Our patient’s clinical response to upadacitinib was much faster, similar to the duration of effect seen in atopic dermatitis, which is also rapid. By the 10th day, the patient’s pruritus had nearly entirely resolved. New lesions were not observed, and existing lesions regressed rapidly.
Furthermore, the patient’s rapid response highlights the importance of addressing the psychosocial burden associated with EBP. Chronic pruritus and erosive lesions significantly impair quality of life, leading to sleep disturbances, anxiety, and depression.9 The prompt alleviation of symptoms improved the patient’s physical condition and positively impacted her mental well-being, as noted during follow-up visits.
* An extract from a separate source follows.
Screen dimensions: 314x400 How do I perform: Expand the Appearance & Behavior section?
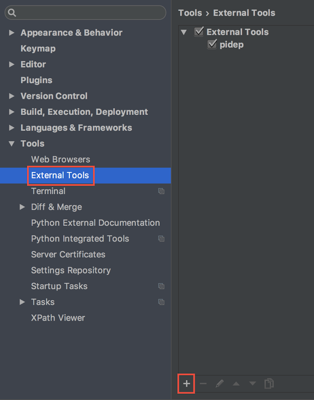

In conclusion, our case highlights the potential role of upadacitinib as a novel and effective treatment for refractory EBP. This therapeutic approach addresses both the inflammatory and pruritic components of the disease, offering a promising alternative for patients who fail to respond to conventional therapies. We are sharing our case to encourage the consideration of upadacitinib as an alternative treatment option for refractory EBP cases.